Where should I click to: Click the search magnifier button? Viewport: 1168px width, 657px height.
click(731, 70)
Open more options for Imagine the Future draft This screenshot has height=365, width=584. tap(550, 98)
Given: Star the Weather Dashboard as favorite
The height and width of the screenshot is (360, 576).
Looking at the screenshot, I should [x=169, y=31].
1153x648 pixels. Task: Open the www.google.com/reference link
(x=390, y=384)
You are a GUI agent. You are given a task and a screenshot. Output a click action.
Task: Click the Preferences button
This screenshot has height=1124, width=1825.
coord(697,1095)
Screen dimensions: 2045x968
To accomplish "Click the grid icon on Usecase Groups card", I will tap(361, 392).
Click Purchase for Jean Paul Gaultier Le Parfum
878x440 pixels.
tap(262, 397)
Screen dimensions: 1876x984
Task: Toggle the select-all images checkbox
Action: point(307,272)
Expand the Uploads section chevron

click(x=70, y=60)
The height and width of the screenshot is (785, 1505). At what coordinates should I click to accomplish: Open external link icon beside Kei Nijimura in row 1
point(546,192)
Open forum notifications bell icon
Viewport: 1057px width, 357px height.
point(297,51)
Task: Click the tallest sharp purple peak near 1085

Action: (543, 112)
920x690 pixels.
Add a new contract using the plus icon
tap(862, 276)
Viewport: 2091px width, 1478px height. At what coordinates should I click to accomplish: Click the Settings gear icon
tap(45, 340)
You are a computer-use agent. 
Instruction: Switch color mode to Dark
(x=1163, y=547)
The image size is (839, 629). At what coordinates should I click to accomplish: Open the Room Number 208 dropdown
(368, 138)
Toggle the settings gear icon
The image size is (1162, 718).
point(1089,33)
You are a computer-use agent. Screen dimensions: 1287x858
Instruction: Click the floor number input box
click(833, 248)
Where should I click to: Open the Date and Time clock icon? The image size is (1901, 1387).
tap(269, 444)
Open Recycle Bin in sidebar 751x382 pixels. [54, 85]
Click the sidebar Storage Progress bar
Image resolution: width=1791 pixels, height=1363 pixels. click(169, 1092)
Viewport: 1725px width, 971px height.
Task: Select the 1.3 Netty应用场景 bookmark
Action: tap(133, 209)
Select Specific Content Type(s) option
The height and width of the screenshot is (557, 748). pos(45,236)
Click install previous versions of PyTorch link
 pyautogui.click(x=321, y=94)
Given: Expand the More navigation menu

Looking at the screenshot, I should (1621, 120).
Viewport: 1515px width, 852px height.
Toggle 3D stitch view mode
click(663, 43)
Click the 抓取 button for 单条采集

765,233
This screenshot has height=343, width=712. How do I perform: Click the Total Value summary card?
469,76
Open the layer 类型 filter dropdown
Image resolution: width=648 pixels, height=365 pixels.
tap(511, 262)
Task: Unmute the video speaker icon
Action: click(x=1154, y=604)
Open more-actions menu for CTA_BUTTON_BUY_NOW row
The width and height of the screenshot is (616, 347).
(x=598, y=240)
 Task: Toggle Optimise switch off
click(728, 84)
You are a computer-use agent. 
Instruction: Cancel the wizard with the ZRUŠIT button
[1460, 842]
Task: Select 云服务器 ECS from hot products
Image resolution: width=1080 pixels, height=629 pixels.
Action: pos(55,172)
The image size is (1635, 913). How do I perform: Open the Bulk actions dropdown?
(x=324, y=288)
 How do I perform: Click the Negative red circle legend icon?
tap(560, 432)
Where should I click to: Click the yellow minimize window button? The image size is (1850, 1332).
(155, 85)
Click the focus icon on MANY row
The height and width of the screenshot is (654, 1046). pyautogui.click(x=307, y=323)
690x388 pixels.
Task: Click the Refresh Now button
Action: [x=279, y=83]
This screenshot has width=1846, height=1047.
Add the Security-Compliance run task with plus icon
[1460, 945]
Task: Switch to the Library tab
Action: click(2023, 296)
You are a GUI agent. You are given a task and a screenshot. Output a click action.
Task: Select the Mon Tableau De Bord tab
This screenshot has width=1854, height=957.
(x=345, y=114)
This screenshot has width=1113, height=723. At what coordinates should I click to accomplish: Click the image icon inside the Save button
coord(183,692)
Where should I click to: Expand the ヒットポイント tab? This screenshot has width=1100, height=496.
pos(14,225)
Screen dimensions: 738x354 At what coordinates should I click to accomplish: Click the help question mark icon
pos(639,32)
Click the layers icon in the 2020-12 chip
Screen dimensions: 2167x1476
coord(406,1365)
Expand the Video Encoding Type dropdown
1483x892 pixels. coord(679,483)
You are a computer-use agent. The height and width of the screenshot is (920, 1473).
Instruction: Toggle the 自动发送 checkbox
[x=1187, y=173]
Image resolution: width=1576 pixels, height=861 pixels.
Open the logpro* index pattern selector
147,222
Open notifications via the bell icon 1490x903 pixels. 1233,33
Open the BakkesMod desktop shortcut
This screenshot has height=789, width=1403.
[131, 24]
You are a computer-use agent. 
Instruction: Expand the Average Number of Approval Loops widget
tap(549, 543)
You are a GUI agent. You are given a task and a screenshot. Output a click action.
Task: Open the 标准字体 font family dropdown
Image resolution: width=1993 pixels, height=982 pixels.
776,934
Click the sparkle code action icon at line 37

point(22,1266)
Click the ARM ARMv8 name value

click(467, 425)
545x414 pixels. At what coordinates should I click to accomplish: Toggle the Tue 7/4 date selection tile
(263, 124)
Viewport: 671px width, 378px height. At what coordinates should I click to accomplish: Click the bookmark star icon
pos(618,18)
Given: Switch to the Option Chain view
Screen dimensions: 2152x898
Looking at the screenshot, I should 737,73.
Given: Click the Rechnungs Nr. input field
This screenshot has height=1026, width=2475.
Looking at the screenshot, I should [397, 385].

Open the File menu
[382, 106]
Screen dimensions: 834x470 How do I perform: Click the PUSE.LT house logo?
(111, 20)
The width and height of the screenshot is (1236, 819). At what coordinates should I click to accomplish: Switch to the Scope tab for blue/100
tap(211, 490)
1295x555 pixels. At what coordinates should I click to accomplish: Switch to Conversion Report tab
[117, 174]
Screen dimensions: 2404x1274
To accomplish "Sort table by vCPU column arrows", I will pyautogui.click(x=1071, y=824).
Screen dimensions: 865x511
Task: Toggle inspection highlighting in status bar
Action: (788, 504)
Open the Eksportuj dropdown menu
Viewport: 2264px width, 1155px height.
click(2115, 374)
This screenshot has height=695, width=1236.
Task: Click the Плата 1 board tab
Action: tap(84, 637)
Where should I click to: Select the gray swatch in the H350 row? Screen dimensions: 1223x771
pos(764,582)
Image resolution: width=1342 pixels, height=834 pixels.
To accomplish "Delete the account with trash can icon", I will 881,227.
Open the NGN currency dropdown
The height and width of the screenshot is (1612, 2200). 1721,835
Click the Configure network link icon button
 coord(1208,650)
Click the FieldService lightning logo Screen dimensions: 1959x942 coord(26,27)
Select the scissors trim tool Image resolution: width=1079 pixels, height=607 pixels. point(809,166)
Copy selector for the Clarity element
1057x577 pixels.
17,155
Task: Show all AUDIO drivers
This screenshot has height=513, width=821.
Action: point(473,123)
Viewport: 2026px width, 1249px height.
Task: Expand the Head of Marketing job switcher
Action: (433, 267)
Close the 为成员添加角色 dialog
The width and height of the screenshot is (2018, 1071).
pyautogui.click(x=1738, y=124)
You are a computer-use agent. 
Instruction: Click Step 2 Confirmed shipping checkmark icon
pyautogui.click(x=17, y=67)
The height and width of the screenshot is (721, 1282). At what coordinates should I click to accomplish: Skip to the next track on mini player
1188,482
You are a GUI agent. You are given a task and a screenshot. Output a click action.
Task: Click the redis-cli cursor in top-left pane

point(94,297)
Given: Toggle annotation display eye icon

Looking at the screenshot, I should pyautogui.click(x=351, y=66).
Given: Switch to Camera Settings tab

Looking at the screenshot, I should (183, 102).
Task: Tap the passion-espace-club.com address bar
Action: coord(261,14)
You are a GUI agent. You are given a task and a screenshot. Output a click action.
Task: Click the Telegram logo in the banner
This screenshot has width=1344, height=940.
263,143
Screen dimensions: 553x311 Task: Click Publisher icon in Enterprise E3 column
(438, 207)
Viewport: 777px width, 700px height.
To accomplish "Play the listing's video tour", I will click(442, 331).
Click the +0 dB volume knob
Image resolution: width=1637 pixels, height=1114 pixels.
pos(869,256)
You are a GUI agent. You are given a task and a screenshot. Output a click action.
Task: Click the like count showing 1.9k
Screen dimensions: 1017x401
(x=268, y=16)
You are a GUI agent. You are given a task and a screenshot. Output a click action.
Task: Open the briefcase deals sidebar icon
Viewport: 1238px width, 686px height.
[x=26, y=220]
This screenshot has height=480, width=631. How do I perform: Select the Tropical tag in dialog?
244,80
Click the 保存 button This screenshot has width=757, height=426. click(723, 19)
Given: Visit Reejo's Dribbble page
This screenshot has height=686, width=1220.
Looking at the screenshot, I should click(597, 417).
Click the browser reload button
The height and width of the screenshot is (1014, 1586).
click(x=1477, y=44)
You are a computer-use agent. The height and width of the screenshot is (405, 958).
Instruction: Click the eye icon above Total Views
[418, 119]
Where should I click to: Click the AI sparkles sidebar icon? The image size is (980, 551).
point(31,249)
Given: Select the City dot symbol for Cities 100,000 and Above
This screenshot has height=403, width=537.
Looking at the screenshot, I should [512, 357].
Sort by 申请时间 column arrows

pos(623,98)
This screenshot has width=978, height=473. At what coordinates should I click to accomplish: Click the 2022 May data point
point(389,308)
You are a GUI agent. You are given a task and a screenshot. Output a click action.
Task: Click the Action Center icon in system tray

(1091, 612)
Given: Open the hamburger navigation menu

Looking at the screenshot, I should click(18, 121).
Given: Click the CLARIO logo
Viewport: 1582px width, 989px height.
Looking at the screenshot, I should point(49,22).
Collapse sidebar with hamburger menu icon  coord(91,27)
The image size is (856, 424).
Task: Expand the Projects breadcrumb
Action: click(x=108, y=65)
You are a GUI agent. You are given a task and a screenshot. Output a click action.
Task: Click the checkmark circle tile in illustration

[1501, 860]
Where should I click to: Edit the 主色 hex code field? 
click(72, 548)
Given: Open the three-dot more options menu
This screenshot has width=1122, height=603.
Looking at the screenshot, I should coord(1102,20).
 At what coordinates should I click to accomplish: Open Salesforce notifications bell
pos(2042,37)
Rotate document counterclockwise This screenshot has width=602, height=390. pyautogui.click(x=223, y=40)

---+---

— EXERCISE AIM —
Please copy each line of the material that has the string "options" somewhere in it.

— ANSWER TO THE EXERCISE —
Open more options for Imagine the Future draft This screenshot has height=365, width=584. tap(550, 98)
Given: Open the three-dot more options menu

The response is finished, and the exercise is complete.